The European Union’s banking watchdog, the European Banking Authority (EBA), has issued a resounding call to stablecoin issuers, urging them to swiftly adopt comprehensive standards aimed at ensuring the stability and security of the crypto market.
Quick facts:
- EU banking watchdog calls for early adoption of stablecoin standards ahead of mandatory rules.
- EBA publishes measures to flesh out requirements for issuing stablecoins under MiCAR.
- ESMA sets out draft rules for crypto asset service providers to ensure customer protection.
- EBA plans to release the second batch of draft rules in October on capital requirements and stablecoin redemptions.
With mandatory rules set to take effect in the near future, the EBA is encouraging issuers to voluntarily comply with “guiding principles” that manage risks and prioritize consumer protection.
Following the approval of the Markets in Crypto Assets Regulation (MiCAR) in April, which established the world’s first comprehensive framework for crypto asset trading and stablecoin issuance, the EBA has released a set of measures to further flesh out the requirements for stablecoin issuance.
These measures, currently open for public consultation, are slated to be enforced starting on June 30, 2024.
The EBA’s aim in promoting the early adoption of stablecoin standards is to mitigate potential disruptions and minimize the need for significant business model adjustments down the line.
By proactively aligning with the guiding principles of good governance and risk management, stablecoin issuers can facilitate supervisory convergence and enhance consumer protection.

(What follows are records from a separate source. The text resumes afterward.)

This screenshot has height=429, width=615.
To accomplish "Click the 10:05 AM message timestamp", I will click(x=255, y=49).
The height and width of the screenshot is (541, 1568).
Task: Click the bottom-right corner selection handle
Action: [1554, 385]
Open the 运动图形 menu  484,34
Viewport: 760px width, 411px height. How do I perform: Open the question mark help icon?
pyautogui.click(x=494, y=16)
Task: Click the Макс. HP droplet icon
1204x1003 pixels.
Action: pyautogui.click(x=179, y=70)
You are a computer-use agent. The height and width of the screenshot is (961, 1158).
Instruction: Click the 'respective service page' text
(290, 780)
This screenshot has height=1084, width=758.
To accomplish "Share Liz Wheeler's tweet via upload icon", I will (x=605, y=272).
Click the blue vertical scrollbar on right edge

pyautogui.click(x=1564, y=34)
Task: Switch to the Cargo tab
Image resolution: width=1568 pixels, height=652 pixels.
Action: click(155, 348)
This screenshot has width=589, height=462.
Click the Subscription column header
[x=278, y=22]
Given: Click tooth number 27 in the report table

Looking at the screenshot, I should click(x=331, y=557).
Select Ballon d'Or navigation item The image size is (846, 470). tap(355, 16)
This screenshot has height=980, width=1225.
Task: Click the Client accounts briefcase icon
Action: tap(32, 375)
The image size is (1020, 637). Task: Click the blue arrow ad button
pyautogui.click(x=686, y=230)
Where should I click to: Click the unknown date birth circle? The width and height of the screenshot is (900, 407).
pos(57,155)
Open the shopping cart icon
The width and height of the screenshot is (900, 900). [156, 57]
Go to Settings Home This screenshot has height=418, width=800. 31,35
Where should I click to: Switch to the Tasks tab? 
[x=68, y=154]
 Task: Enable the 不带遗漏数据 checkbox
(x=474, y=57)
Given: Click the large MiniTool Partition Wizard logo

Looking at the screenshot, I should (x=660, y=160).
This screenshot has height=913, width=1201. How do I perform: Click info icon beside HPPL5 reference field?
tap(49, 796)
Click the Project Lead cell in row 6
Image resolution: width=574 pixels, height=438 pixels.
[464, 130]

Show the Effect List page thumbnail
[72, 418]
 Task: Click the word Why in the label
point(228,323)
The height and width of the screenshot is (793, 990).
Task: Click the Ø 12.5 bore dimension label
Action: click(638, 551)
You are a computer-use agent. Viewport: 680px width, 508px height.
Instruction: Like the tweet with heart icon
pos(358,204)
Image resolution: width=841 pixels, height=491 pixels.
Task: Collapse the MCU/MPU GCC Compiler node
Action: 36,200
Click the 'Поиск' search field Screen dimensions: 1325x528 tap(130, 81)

ESMA Introduces Draft Rules for Crypto Asset Service Providers
In parallel, the European Securities and Markets Authority (ESMA) has introduced draft rules for crypto asset service providers (CASPs) engaged in cryptocurrency trading.
These rules, subject to public consultation, are designed to authorize CASPs and establish clear segregation of customer crypto assets from company funds. Lessons learned from past events, such as the unfortunate collapse of the US crypto exchange FTX, have informed the formulation of these rules.
The proposed ESMA rules, set to come into effect in January 2025, prioritize the protection of customer assets. However, it is important to note that they do not include a compensation scheme for losses related to unbacked crypto assets.
Next Batch of Laws Focus on Capital Requirements for Stablecoin Issuers
Looking ahead, the EBA plans to release a second batch of draft rules in October, focusing on capital requirements for stablecoin issuers and providing guidance on stablecoin redemptions during periods of market stress.
Related: EU Agrees on Capital Requirements for Banks Holding Crypto Assets
This comprehensive regulatory approach aims to establish a robust framework that safeguards the stability and integrity of the crypto market.
By heeding the EBA’s call for early adoption of stablecoin standards, issuers can contribute to a safer and more transparent crypto environment within the European Union. Embracing these standards not only protects consumers but also promotes trust and confidence in the rapidly evolving world of digital assets.